> **TEXT BLOCK**

- Opening Delimiter -

Most others who bothered to stop this morning to receive a leaflet flipped through their car window, their new cars nevertheless guzzling gas and spewing emissions, saying they had heard nothing of the student strikes and weren’t interested. More than a few said they did not have children themselves so wouldn’t know. These, for the record, were the very same people who make the policies and produce the services to all children in Plymouth. Yet, apparently, children’s concerns about future social breakdown were not on their radar, nor of interest to them.

By the end of leafleting this morning it had dawned on we precious-few leafleteers, whilst we had woken too early on too many occasions to leaflet the City, and bedded-down far too late at night after desk-top publishing and printing, that only a tiny handful of the population were aware of tomorrow’s Global Earth Strike, and few of those were ready to take part. 

We have had a few hundred school children actively engage with the previous actions, out of a City population of 48,000. Tomorrow, we hope, up to a thousand people of all ages will protest in Plymouth City Centre, and we will engage a new cohort of University under-grads and Primary School placarders into our Cause. Most importantly we will, by sheer effort, have wedged a foot in the door of the trade unions with the potential to activate five-and-a-half million workers.

- Closing Delimiter -

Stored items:
- Opening Delimiter -

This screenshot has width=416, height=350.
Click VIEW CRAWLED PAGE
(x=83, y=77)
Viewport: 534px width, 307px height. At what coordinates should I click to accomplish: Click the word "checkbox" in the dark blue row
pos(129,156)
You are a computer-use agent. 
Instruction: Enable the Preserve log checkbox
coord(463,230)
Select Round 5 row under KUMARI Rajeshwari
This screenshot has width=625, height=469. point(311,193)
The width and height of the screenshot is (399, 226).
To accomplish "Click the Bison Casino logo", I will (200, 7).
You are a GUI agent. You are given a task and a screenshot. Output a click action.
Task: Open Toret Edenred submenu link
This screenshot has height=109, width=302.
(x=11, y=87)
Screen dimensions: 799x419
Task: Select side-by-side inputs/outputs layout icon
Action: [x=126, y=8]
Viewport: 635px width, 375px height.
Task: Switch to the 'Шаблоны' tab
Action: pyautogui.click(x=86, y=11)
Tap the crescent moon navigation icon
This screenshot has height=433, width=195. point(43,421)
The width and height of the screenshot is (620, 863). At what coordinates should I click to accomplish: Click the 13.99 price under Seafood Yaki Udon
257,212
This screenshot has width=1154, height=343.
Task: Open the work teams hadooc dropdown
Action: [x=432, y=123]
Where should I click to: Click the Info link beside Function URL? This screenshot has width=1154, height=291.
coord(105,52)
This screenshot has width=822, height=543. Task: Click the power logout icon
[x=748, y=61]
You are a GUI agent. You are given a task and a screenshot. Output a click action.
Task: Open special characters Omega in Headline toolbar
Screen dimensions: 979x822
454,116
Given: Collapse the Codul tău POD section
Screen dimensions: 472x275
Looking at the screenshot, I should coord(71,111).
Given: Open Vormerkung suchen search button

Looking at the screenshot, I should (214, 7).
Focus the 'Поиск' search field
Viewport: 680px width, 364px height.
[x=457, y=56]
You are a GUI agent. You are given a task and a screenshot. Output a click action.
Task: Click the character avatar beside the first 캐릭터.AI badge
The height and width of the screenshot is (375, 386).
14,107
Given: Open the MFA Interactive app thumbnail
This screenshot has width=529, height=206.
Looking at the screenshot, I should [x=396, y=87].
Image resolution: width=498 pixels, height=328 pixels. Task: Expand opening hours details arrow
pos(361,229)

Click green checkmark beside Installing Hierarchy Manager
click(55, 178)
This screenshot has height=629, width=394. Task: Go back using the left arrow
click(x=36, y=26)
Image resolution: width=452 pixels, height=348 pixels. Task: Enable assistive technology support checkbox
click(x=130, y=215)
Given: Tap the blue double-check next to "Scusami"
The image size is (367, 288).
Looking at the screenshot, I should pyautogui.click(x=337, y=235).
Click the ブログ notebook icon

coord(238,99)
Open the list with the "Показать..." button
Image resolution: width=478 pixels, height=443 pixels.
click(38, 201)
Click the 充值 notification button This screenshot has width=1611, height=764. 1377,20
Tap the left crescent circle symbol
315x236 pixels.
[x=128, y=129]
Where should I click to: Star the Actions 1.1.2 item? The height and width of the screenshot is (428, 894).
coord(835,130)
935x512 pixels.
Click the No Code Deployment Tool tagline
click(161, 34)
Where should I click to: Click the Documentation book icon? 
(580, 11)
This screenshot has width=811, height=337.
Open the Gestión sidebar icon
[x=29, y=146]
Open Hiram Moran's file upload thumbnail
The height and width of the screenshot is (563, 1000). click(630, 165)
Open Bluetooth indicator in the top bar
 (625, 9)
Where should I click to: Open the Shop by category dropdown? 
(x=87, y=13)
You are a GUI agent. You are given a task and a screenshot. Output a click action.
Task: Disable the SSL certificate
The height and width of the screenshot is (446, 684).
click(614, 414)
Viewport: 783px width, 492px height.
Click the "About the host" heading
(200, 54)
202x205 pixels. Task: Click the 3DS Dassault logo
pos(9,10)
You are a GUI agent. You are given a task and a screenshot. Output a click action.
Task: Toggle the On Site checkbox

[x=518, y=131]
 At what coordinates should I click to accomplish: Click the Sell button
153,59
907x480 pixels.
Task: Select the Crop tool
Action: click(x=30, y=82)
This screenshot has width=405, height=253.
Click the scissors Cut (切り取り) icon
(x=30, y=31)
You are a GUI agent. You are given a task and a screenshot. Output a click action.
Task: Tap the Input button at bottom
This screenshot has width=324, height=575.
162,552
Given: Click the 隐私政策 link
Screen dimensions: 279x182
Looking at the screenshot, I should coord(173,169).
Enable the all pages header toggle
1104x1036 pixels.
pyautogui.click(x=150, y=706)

- Closing Delimiter -

> **WHAT THE TASK ASKS**
According to the leafleting account, how many workers could the trade unions potentially activate?

> **SOLUTION FOR THIS EXERCISE**
Five-and-a-half million workers.